Exercise description: Rewrite the items below, replacing "GUI agent" with "interface agent" wherever it occurs and leaving everything else unchanged.
>> BEGIN Records for the task
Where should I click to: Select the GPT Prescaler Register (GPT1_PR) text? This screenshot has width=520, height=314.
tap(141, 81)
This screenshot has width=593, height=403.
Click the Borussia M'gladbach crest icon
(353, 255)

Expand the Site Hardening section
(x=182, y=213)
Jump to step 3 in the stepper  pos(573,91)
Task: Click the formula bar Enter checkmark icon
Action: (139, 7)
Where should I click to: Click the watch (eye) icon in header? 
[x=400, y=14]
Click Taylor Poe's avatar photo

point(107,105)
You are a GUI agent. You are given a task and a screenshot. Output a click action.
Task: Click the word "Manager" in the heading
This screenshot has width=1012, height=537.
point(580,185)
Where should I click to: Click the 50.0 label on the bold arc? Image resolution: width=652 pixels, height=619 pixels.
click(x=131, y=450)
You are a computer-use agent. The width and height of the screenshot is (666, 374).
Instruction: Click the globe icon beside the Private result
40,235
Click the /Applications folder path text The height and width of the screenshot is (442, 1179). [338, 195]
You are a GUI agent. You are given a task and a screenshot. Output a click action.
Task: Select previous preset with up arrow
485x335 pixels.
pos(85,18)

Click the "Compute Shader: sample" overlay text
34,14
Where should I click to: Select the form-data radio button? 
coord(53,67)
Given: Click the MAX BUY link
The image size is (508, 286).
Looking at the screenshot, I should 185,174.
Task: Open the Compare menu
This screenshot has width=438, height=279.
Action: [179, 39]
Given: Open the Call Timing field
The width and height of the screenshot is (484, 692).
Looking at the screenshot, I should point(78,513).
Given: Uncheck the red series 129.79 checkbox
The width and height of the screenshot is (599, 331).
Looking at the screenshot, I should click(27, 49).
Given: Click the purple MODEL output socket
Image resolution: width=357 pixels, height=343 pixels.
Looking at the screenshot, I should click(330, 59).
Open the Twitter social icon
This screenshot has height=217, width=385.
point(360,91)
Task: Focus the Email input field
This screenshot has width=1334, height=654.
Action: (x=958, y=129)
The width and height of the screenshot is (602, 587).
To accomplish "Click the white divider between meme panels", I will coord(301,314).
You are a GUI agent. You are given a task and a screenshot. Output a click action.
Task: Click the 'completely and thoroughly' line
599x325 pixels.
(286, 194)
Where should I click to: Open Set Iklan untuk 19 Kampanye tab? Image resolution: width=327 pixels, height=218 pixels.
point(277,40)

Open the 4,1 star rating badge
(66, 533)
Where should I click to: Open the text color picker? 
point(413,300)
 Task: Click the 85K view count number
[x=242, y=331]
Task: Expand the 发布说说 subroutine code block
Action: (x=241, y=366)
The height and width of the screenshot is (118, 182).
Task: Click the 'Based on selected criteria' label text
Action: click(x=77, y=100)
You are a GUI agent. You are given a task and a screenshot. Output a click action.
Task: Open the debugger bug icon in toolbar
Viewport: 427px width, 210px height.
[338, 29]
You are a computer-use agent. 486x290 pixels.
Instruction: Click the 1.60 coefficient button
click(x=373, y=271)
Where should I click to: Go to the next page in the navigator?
>> END Records for the task
Answer for the task:
Where should I click to: Select the GPT Prescaler Register (GPT1_PR) text? This screenshot has width=520, height=314.
tap(141, 81)
This screenshot has width=593, height=403.
Click the Borussia M'gladbach crest icon
(353, 255)

Expand the Site Hardening section
(x=182, y=213)
Jump to step 3 in the stepper  pos(573,91)
Task: Click the formula bar Enter checkmark icon
Action: (139, 7)
Where should I click to: Click the watch (eye) icon in header? 
[x=400, y=14]
Click Taylor Poe's avatar photo

point(107,105)
You are a interface agent. You are given a task and a screenshot. Output a click action.
Task: Click the word "Manager" in the heading
This screenshot has width=1012, height=537.
point(580,185)
Where should I click to: Click the 50.0 label on the bold arc? Image resolution: width=652 pixels, height=619 pixels.
click(x=131, y=450)
You are a computer-use agent. The width and height of the screenshot is (666, 374).
Instruction: Click the globe icon beside the Private result
40,235
Click the /Applications folder path text The height and width of the screenshot is (442, 1179). [338, 195]
You are a interface agent. You are given a task and a screenshot. Output a click action.
Task: Select previous preset with up arrow
485x335 pixels.
pos(85,18)

Click the "Compute Shader: sample" overlay text
34,14
Where should I click to: Select the form-data radio button? 
coord(53,67)
Given: Click the MAX BUY link
The image size is (508, 286).
Looking at the screenshot, I should 185,174.
Task: Open the Compare menu
This screenshot has width=438, height=279.
Action: [179, 39]
Given: Open the Call Timing field
The width and height of the screenshot is (484, 692).
Looking at the screenshot, I should point(78,513).
Given: Uncheck the red series 129.79 checkbox
The width and height of the screenshot is (599, 331).
Looking at the screenshot, I should click(27, 49).
Given: Click the purple MODEL output socket
Image resolution: width=357 pixels, height=343 pixels.
Looking at the screenshot, I should click(330, 59).
Open the Twitter social icon
This screenshot has height=217, width=385.
point(360,91)
Task: Focus the Email input field
This screenshot has width=1334, height=654.
Action: (x=958, y=129)
The width and height of the screenshot is (602, 587).
To accomplish "Click the white divider between meme panels", I will coord(301,314).
You are a interface agent. You are given a task and a screenshot. Output a click action.
Task: Click the 'completely and thoroughly' line
599x325 pixels.
(286, 194)
Where should I click to: Open Set Iklan untuk 19 Kampanye tab? Image resolution: width=327 pixels, height=218 pixels.
point(277,40)

Open the 4,1 star rating badge
(66, 533)
Where should I click to: Open the text color picker? 
point(413,300)
 Task: Click the 85K view count number
[x=242, y=331]
Task: Expand the 发布说说 subroutine code block
Action: (x=241, y=366)
The height and width of the screenshot is (118, 182).
Task: Click the 'Based on selected criteria' label text
Action: click(x=77, y=100)
You are a interface agent. You are given a task and a screenshot. Output a click action.
Task: Open the debugger bug icon in toolbar
Viewport: 427px width, 210px height.
[338, 29]
You are a computer-use agent. 486x290 pixels.
Instruction: Click the 1.60 coefficient button
click(x=373, y=271)
Where should I click to: Go to the next page in the navigator?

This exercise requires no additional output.